Showing posts with label Montezuma Quail. Show all posts
Showing posts with label Montezuma Quail. Show all posts

Thursday, May 28, 2015

The Grail Quail

After 20 years, that most excellent of quail –– the Montezuma –– has finally deigned to visit our Roundhouse. Grasses around and above us are now very thick, giving them plenty of protective cover.

A pair of Montezuma Quail, venturing onto new ground
(All photos by Narca)

For a couple of months, usually in the evening, I've been hearing their short, infrequent whistles, which manage to be resonant, burry, and descending, all within about a second's time.
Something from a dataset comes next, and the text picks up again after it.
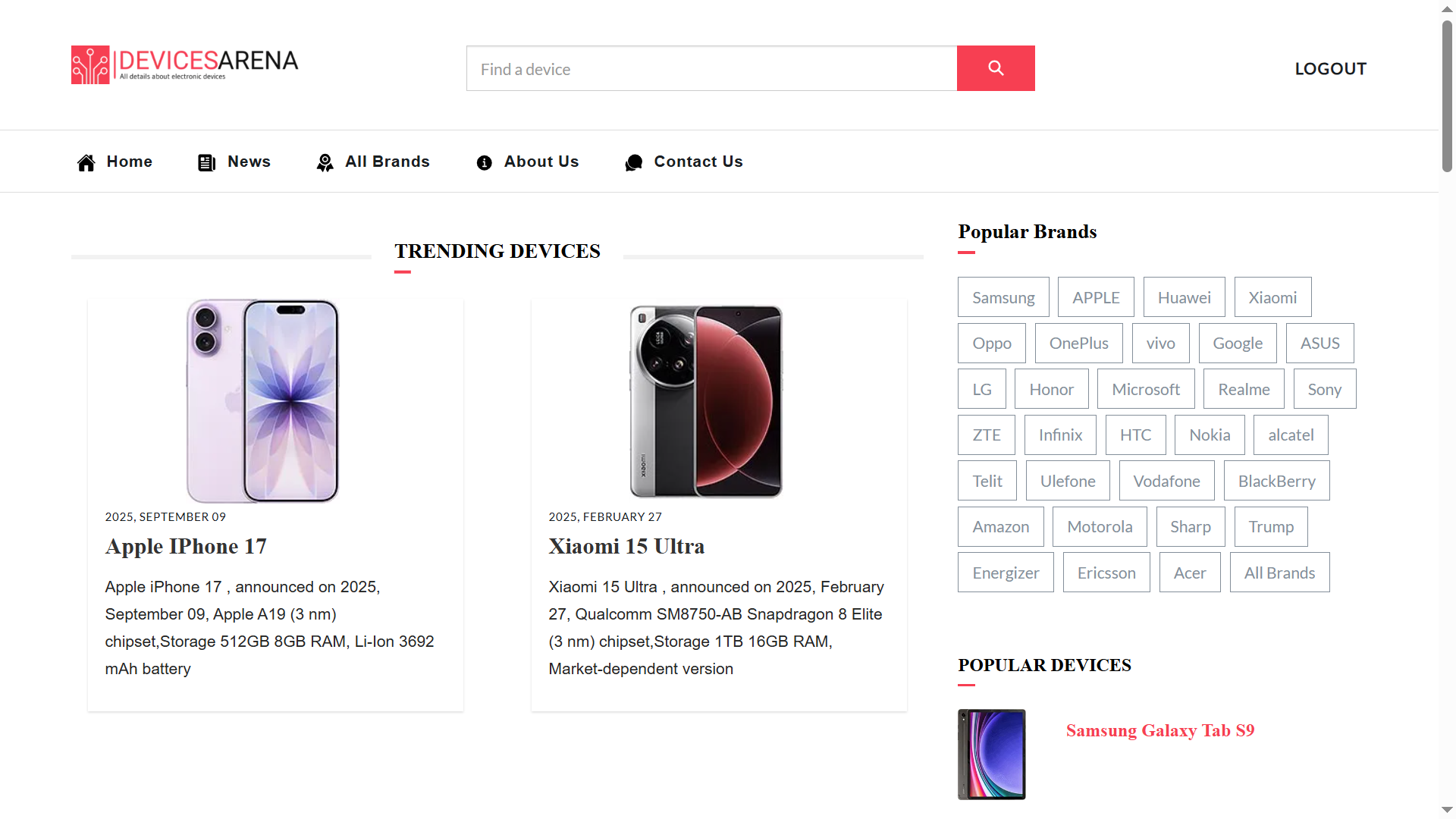The width and height of the screenshot is (1456, 819).
Task: Click the search magnifier icon
Action: 996,67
But hearing a Montezuma and seeing one are two very different propositions.

Finally! A pair has discovered the water dishes out by the bird feeders. Quietly and unpredictably, they slip in and out.

A demure female Montezuma Quail...

...and her harlequin mate

Montezuma Quail key their breeding to the rains. After dry winters, they wait till well after the summer monsoon has begun, unlike the Gambel's and Scaled quail, which nest in spring and early summer. This year, our winter rains were good enough that the Montezumas could breed early, though so far the three glimpses we've had of our new residents have been of pairs, so we're assuming that the females aren't yet on nests.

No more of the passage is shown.